A series of records
======
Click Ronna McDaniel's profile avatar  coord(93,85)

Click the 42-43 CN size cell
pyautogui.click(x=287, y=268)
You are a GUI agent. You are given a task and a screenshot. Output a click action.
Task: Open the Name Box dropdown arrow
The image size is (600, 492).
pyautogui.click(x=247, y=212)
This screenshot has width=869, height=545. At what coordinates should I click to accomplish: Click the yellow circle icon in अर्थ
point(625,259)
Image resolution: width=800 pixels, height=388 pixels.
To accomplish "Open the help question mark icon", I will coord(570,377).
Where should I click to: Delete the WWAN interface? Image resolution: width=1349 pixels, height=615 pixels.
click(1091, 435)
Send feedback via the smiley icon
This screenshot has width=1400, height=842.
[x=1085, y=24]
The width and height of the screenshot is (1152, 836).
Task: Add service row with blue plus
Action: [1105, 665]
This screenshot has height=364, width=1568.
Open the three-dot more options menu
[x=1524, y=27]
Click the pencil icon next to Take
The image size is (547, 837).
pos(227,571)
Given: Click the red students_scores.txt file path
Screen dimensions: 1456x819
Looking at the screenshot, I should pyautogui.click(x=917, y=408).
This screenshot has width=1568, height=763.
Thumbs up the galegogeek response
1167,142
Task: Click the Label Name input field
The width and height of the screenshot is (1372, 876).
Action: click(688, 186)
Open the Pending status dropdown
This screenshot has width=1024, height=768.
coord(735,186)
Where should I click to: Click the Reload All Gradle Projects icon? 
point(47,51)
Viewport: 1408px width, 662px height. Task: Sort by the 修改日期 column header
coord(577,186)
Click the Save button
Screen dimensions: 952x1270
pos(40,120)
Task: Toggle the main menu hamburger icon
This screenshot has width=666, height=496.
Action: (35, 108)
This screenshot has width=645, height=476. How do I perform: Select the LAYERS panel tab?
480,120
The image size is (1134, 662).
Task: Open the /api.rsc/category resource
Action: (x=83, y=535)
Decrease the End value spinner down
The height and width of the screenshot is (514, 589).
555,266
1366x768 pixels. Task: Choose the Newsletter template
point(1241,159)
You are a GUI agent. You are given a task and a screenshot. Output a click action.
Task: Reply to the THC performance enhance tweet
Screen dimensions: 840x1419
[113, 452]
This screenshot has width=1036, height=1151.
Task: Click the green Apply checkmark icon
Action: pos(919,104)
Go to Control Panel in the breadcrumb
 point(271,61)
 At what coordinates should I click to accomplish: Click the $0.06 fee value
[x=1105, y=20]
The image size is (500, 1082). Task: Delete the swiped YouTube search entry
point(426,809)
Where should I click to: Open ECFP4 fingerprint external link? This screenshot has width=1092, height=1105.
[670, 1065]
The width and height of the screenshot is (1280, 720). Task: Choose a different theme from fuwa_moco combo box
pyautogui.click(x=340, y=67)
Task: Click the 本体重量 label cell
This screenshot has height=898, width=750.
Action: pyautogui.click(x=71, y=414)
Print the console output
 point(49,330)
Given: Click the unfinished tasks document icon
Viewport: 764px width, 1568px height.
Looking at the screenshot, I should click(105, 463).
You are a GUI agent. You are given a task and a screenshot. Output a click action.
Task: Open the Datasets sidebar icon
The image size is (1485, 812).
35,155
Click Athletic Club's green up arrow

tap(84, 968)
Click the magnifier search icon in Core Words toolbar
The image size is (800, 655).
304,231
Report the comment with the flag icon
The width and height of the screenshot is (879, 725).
======
* TASK DESCRIPTION:
Format the lines of the material, from its first line up to and including the line containing "point(1241,159)", as a JSON list of strings with one string per line. Leave out blank lines.

* SOLUTION TO THE PROBLEM:
[
  "Click Ronna McDaniel's profile avatar  coord(93,85)",
  "Click the 42-43 CN size cell",
  "pyautogui.click(x=287, y=268)",
  "You are a GUI agent. You are given a task and a screenshot. Output a click action.",
  "Task: Open the Name Box dropdown arrow",
  "The image size is (600, 492).",
  "pyautogui.click(x=247, y=212)",
  "This screenshot has width=869, height=545. At what coordinates should I click to accomplish: Click the yellow circle icon in अर्थ",
  "point(625,259)",
  "Image resolution: width=800 pixels, height=388 pixels.",
  "To accomplish \"Open the help question mark icon\", I will coord(570,377).",
  "Where should I click to: Delete the WWAN interface? Image resolution: width=1349 pixels, height=615 pixels.",
  "click(1091, 435)",
  "Send feedback via the smiley icon",
  "This screenshot has width=1400, height=842.",
  "[x=1085, y=24]",
  "The width and height of the screenshot is (1152, 836).",
  "Task: Add service row with blue plus",
  "Action: [1105, 665]",
  "This screenshot has height=364, width=1568.",
  "Open the three-dot more options menu",
  "[x=1524, y=27]",
  "Click the pencil icon next to Take",
  "The image size is (547, 837).",
  "pos(227,571)",
  "Given: Click the red students_scores.txt file path",
  "Screen dimensions: 1456x819",
  "Looking at the screenshot, I should pyautogui.click(x=917, y=408).",
  "This screenshot has width=1568, height=763.",
  "Thumbs up the galegogeek response",
  "1167,142",
  "Task: Click the Label Name input field",
  "The width and height of the screenshot is (1372, 876).",
  "Action: click(688, 186)",
  "Open the Pending status dropdown",
  "This screenshot has width=1024, height=768.",
  "coord(735,186)",
  "Where should I click to: Click the Reload All Gradle Projects icon? ",
  "point(47,51)",
  "Viewport: 1408px width, 662px height. Task: Sort by the 修改日期 column header",
  "coord(577,186)",
  "Click the Save button",
  "Screen dimensions: 952x1270",
  "pos(40,120)",
  "Task: Toggle the main menu hamburger icon",
  "This screenshot has width=666, height=496.",
  "Action: (35, 108)",
  "This screenshot has width=645, height=476. How do I perform: Select the LAYERS panel tab?",
  "480,120",
  "The image size is (1134, 662).",
  "Task: Open the /api.rsc/category resource",
  "Action: (x=83, y=535)",
  "Decrease the End value spinner down",
  "The height and width of the screenshot is (514, 589).",
  "555,266",
  "1366x768 pixels. Task: Choose the Newsletter template",
  "point(1241,159)"
]